Abstract
Aims
Microbiological diagnosis of bone and joint infections (BJIs) is pivotal. However, no consensus exists about the best choice for techniques to be used and the best indications for molecular methods. Our objectives were: (i) to compare the performance of various microbiological diagnostic methods (cultural and molecular) on synovial fluid specimens and (ii) to select an algorithm for optimizing the diagnosis of BJIs in adults.
Methods
This prospective multicentric study (in Lyon and Saint-Etienne, France) included 423 joint fluid samples, collected from 333 adult patients (median age 69 years) suspected for BJI on the basis of medical history and clinical symptoms. For each inclusion, joint fluid and blood culture were collected concomitantly. The synovial fluid was also inoculated into blood culture bottles. Cytology, culture (using 5 solid media and an enrichment broth, incubated for 15 days), universal 16S rRNA PCR and PCR targeting Staphylococcus spp, S.aureus, Streptococcus spp, S.pneumoniae, Kingella kingae, Borrelia burgdorferi and Propionibacterium acnes were systematically performed on synovial fluid.
Results
Prosthetic materials were present in 65.0% of the cases and 31.7% of the patients had received antibiotics in the 15 days before puncture. Out of 423 joint fluids, 265 (62.6%) were positive by at least one diagnostic technique (cultural or molecular): 219 mono- and 46 poly-microbial, for a total of 322 bacteria. Identified bacteria were staphylococci in 54.0%, streptococci-enterococci in 15.2%, Gram-negative bacilli in 14.0%, anaerobic species in 10.9% and other bacteria in 5.9% of cases. Comparing the individual performance of each cultural technique, blood culture bottles showed the highest rate of positivity (detecting 61.4 and 58.4% of the bacteria, for the paediatric and anaerobic bottles, respectively) but cannot be performed alone and require to be combined with solid media.
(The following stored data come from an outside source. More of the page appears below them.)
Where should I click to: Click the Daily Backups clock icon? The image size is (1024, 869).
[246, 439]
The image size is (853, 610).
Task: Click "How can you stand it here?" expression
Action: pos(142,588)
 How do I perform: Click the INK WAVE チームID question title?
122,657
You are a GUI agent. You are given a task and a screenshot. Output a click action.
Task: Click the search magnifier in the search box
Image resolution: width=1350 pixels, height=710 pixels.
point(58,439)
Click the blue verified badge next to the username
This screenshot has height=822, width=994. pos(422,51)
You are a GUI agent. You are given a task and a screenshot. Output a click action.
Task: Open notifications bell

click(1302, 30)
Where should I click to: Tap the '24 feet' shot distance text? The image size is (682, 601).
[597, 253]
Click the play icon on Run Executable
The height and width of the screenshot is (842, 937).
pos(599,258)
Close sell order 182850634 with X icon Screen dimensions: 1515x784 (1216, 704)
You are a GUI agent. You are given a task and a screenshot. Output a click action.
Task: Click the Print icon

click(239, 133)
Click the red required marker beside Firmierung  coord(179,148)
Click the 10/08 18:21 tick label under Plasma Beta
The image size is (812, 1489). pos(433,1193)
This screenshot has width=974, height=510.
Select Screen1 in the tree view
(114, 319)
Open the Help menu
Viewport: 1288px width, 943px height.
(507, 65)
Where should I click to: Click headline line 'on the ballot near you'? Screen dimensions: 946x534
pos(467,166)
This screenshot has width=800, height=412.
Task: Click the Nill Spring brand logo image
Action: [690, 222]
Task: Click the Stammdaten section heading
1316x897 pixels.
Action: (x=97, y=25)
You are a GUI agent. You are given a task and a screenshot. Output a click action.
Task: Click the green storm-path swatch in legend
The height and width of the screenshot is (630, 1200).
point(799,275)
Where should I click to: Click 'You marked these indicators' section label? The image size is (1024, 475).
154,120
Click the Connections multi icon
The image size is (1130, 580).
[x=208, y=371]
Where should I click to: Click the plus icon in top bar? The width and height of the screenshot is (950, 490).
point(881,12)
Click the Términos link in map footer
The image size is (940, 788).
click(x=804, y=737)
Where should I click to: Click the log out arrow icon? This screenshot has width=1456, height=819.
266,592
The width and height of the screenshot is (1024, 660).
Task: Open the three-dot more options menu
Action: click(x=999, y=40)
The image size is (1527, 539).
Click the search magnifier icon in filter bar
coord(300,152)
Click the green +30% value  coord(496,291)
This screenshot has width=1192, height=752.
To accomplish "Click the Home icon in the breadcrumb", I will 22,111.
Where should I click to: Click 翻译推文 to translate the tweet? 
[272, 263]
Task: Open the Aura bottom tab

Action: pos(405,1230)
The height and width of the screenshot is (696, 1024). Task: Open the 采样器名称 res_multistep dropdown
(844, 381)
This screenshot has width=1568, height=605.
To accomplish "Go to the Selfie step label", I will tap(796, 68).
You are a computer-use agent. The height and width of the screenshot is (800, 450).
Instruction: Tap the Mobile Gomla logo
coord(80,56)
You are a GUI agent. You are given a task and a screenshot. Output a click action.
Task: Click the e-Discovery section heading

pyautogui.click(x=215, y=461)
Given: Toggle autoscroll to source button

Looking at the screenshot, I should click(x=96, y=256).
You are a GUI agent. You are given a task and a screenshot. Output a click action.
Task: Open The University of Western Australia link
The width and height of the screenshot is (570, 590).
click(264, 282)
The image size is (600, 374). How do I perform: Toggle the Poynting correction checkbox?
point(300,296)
The 16S rDNA PCR was positive in only 49.2% of the cases whereas higher detection was obtained with specific PCR. Blood cultures performed concomitantly with joint puncture were positive in only 9.7% of the cases.
Conclusions
In order to simplify the culture procedures and to precise the place of PCR for synovial fluid, we propose the following algorithm: joint fluids should be inoculated onto 3 solid media (blood and chocolate agars for 2 days, anaerobic blood agar for 10 days), associated with inoculation into blood culture bottles for 10 days. If culture remains negative, 16S rDNA PCR and/or Staphylococcus PCR should be added. Applying this algorithm on our cohort, 93.6% of the bacteria would have been detected.